- AIM OF THE TASK -
Restate each entry shown beneath this instruction, keeping its wording intact.

- DATA FOR THIS EXERCISE -
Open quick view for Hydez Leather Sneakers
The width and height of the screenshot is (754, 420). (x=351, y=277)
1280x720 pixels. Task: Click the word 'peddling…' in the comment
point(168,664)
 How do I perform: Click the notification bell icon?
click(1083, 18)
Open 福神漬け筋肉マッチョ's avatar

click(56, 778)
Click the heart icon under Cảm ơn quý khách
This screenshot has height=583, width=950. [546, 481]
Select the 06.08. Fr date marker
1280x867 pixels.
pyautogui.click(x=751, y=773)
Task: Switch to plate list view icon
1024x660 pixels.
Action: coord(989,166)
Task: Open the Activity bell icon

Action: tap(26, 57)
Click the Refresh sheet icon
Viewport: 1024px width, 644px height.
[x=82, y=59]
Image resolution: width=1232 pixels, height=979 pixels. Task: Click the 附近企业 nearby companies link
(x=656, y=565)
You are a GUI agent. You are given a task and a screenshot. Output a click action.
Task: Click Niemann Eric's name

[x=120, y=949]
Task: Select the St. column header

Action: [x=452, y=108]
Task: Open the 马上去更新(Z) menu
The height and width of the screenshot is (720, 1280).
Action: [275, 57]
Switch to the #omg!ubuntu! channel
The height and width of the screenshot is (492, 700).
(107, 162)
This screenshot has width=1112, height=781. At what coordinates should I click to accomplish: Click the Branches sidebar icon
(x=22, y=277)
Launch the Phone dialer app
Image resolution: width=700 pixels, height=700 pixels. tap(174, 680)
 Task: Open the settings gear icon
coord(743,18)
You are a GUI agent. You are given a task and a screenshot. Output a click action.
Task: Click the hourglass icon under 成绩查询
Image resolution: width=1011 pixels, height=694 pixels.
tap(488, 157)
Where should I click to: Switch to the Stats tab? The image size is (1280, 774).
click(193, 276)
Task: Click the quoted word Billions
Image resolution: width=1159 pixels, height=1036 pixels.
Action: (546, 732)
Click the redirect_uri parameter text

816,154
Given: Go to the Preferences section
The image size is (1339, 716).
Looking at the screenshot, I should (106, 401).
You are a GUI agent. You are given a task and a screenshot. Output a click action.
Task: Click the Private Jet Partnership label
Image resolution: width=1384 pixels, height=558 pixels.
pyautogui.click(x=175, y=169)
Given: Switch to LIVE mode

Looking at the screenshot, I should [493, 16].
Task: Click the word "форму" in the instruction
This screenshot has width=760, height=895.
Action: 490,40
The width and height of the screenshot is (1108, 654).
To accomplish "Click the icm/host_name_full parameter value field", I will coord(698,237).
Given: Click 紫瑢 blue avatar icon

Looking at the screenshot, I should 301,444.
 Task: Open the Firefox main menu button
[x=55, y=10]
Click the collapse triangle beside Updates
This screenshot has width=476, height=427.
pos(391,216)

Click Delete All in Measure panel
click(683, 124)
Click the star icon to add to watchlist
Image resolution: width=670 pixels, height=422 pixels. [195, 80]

- EXERCISE RESULT -
Open quick view for Hydez Leather Sneakers
The width and height of the screenshot is (754, 420). (x=351, y=277)
1280x720 pixels. Task: Click the word 'peddling…' in the comment
point(168,664)
 How do I perform: Click the notification bell icon?
click(1083, 18)
Open 福神漬け筋肉マッチョ's avatar

click(56, 778)
Click the heart icon under Cảm ơn quý khách
This screenshot has height=583, width=950. [546, 481]
Select the 06.08. Fr date marker
1280x867 pixels.
pyautogui.click(x=751, y=773)
Task: Switch to plate list view icon
1024x660 pixels.
Action: coord(989,166)
Task: Open the Activity bell icon

Action: tap(26, 57)
Click the Refresh sheet icon
Viewport: 1024px width, 644px height.
[x=82, y=59]
Image resolution: width=1232 pixels, height=979 pixels. Task: Click the 附近企业 nearby companies link
(x=656, y=565)
You are a GUI agent. You are given a task and a screenshot. Output a click action.
Task: Click Niemann Eric's name

[x=120, y=949]
Task: Select the St. column header

Action: [x=452, y=108]
Task: Open the 马上去更新(Z) menu
The height and width of the screenshot is (720, 1280).
Action: [275, 57]
Switch to the #omg!ubuntu! channel
The height and width of the screenshot is (492, 700).
(107, 162)
This screenshot has width=1112, height=781. At what coordinates should I click to accomplish: Click the Branches sidebar icon
(x=22, y=277)
Launch the Phone dialer app
Image resolution: width=700 pixels, height=700 pixels. tap(174, 680)
 Task: Open the settings gear icon
coord(743,18)
You are a GUI agent. You are given a task and a screenshot. Output a click action.
Task: Click the hourglass icon under 成绩查询
Image resolution: width=1011 pixels, height=694 pixels.
tap(488, 157)
Where should I click to: Switch to the Stats tab? The image size is (1280, 774).
click(193, 276)
Task: Click the quoted word Billions
Image resolution: width=1159 pixels, height=1036 pixels.
Action: (546, 732)
Click the redirect_uri parameter text

816,154
Given: Go to the Preferences section
The image size is (1339, 716).
Looking at the screenshot, I should (106, 401).
You are a GUI agent. You are given a task and a screenshot. Output a click action.
Task: Click the Private Jet Partnership label
Image resolution: width=1384 pixels, height=558 pixels.
pyautogui.click(x=175, y=169)
Given: Switch to LIVE mode

Looking at the screenshot, I should [493, 16].
Task: Click the word "форму" in the instruction
This screenshot has width=760, height=895.
Action: 490,40
The width and height of the screenshot is (1108, 654).
To accomplish "Click the icm/host_name_full parameter value field", I will coord(698,237).
Given: Click 紫瑢 blue avatar icon

Looking at the screenshot, I should 301,444.
 Task: Open the Firefox main menu button
[x=55, y=10]
Click the collapse triangle beside Updates
This screenshot has width=476, height=427.
pos(391,216)

Click Delete All in Measure panel
click(683, 124)
Click the star icon to add to watchlist
Image resolution: width=670 pixels, height=422 pixels. [195, 80]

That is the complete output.